• _Work required_:
Provide a character-exact reproduction of the lines from the line with "Siplast (719, 2352)" to the end of the entries.

• _Extracted material_:

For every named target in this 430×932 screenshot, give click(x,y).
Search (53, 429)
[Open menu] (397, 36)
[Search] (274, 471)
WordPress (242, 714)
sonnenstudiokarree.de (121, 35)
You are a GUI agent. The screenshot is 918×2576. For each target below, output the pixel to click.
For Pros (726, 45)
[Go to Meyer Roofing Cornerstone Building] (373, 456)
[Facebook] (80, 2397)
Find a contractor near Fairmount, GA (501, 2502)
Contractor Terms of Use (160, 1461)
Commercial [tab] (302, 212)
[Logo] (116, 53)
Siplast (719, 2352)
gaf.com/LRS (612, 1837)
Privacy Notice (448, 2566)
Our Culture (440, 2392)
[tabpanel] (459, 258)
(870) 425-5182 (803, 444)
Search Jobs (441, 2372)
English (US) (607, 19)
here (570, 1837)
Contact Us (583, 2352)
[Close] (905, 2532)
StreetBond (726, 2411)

• _Your solution_:
Siplast (719, 2352)
gaf.com/LRS (612, 1837)
Privacy Notice (448, 2566)
Our Culture (440, 2392)
[tabpanel] (459, 258)
(870) 425-5182 (803, 444)
Search Jobs (441, 2372)
English (US) (607, 19)
here (570, 1837)
Contact Us (583, 2352)
[Close] (905, 2532)
StreetBond (726, 2411)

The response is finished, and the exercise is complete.